Firefly batteries and the rest of the charging system

Discussion in 'Musings With Maine Sail' started by tfox2069, Apr 21, 2019. Add this thread to a FAQ

  1. tfox2069

    tfox2069

    Joined Apr 8, 2011
    51 posts, 11 likes
    Hunter 36
    Intrepid US Deale, MD
    So I’m looking at replacing my house batteries on my 2009 H36 within a year and doing some research. I’ve read the AGM thread and done some reading in MarineHowTo.com as well. I’ve installed a Victron BMV-712 monitor, and am nearly done installing 160 watts of solar run thru a Victron 100/20 MPPT. Currently have PO installed 2 4D Deka (WM branded) 198 Ah AGMs and a ProMariner ProTech i 1230i Plus shore charger, and a stock 60 amp internally regulated alternator and (new) belts on the 3YM30. The reason I’m considering replacing is the batteries are original (I’m fairly certain), and capacity loss is substantial, though I’m still working on a test as MaineSail prescribed to get a tighter figure on capacity remaining. My usage is mostly day/weekend overnight sails, with occasional 7-10 day trips away from the slip. Otherwise the boat is plugged in and the charger engaged. My energy consumption is 130Ah/24 hrs away from the dock. I sail on the Chesapeake bay.

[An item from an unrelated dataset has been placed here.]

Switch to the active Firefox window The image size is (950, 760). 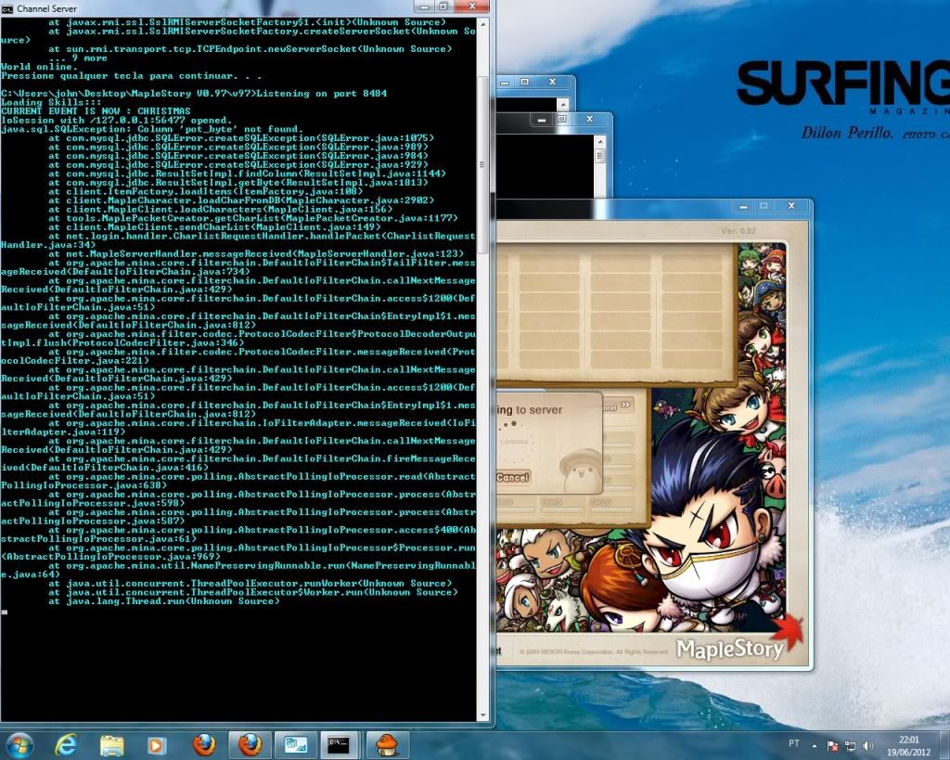click(x=250, y=744)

    I’m leaning toward 3 paralleled Group 31 110Ah Firefly batteries. I’m primarily interested in thoughts on what I may need to do with regard to my alternator and/or shore charger, if anything. I would like to maximize the life on the Firefly batteries. Other suggestions welcome.
     


  2. Stu Jackson

    Stu Jackson

    Joined Feb 26, 2004
    20,528 posts, 946 likes
    Catalina 34
    224 CA Maple Bay, BC, Canada
    Why bother? With your use, non-WM brand fla wet cell deep cycle batteries will do just fine.
     


  3. Johann

    Johann

    Joined Jun 3, 2004
    232 posts, 39 likes
    Hunter 336
    US Pensacola
    Since you will have to run the engine about every other day to charge the batteries when you’re out on the hook, I’d look into upgrading the alternator to reduce engine run time and make more efficient use of the diesel. Maybe a CMI-80 with external regulation.

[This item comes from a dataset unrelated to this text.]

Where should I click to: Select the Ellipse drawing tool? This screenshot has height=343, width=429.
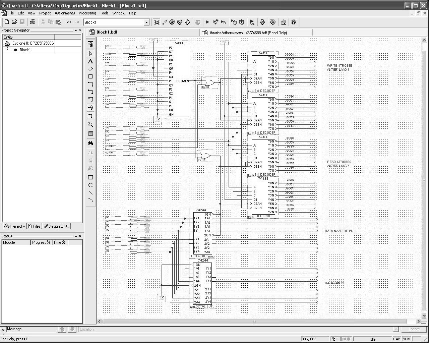point(90,185)
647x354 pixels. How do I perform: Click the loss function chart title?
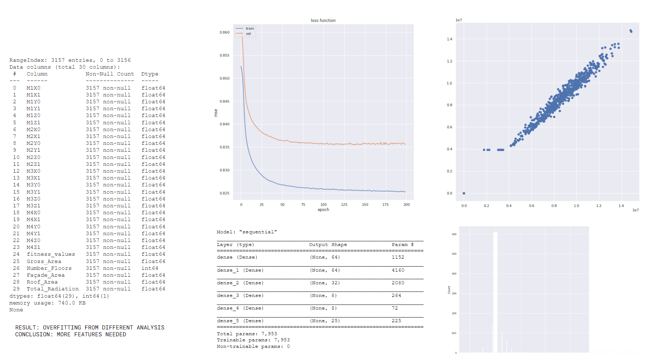pyautogui.click(x=323, y=21)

    As far as the shore charger, Firefly recommends charging at .4C about once a week if you’re deep cycling. So that’s 132 amps for 3 firefly G31s.
     


    Last edited: Apr 21, 2019
  4. Johann

    Johann

    Joined Jun 3, 2004
    232 posts, 39 likes
    Hunter 336
    US Pensacola
    After thinking about it, how about going for a 150 amp Balmar with a serpentine belt, and leaving the shore charger alone? You will typically be deep cycling on the hook, so why upgrade both the shore charger and alternator when I think it would be about the same cost to just go big on the alternator.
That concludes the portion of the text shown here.